On Sunday 21st May 2023, Greeks went to vote to elect their next government that would lead them for the next 4 years.  Around 9.8 million voters were registered to elect the next Greek parliament.  With most results in, the ruling New Democracy party was on course for a resounding lead of nearly 21%.  The ND conservative party, led by present Prime Minister Kyriakis Mitsotakis (pictured left) won a landslide election victory but without enough parliamentary seats to form a single-party government.  Specifically, ND garnered 40.79%, winning 146 seats in the 300-seat Parliament, ahead of the allied left-wing party SYRIZA with 20.07% (71 seats) and the socialist PASOK party with 11.46% (41 seats) communist KKE with 7.23% (26 seats) and the nationalist Greek Solution party on 4.45% (16 seats).  

This election win was with the biggest margin over the main opposition since the first post-dictatorship elections held in 1974.  Prime Minister Mitsotakis said that "the victory exceeded all expectations, the message is for New Democracy to be a single-party government".  Sunday's one-off proportional representation system means that ND only gains 146 seats, five short of a governing majority.  New elections, expected on Sunday 25th June, will revert to the previous system that grants the winning party a bonus of 50 seats.  That would ensure Mitsotakis a comfortable majority for a second term in power. 

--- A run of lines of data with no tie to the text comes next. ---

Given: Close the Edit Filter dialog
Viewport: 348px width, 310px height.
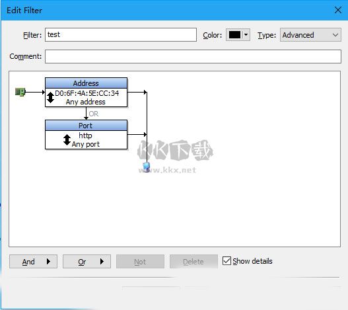Looking at the screenshot, I should pyautogui.click(x=338, y=10).
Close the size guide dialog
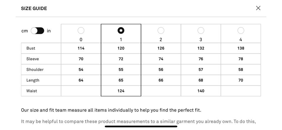The height and width of the screenshot is (130, 282). pos(258,8)
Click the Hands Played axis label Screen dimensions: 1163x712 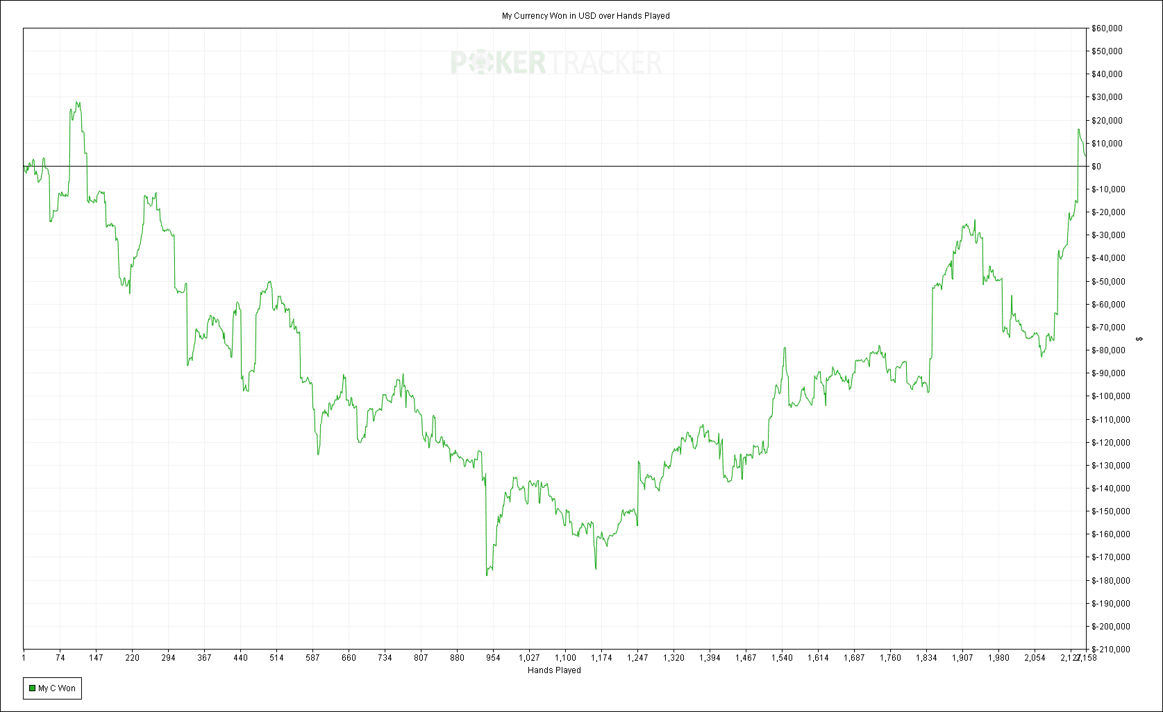click(554, 670)
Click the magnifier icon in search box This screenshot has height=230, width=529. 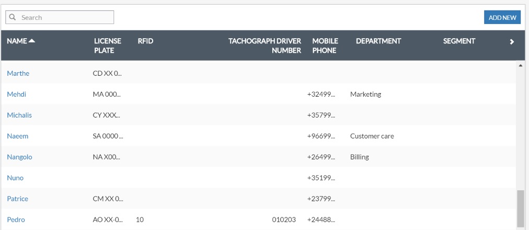13,17
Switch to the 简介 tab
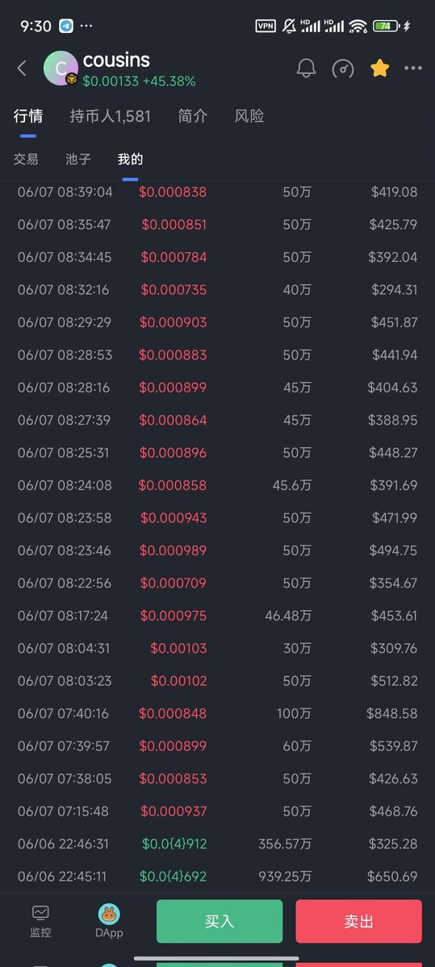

On Monday, Greek President Katerina Sakellaropoulou is due to hand Mitsotakis the mandate to try to form a coalition government, which he is expected to return.  If Mitsotakis hands back the mandate, it will then pass to SYRIZA leader Alexis Tsipras, and then to PASOK leader Nikos Androulakis, neither of whom have any realistic chance of success.

The President of Greece appointed Ioannis Sarmas, a senior judge, as caretaker prime minister until new elections take place on 25th June.  Sarmas, president of the Court of Audit, was appointed after the meeting with five major political parties' leaders in parliament, which confirmed that there was no possibility for a coalition government following Sunday's election.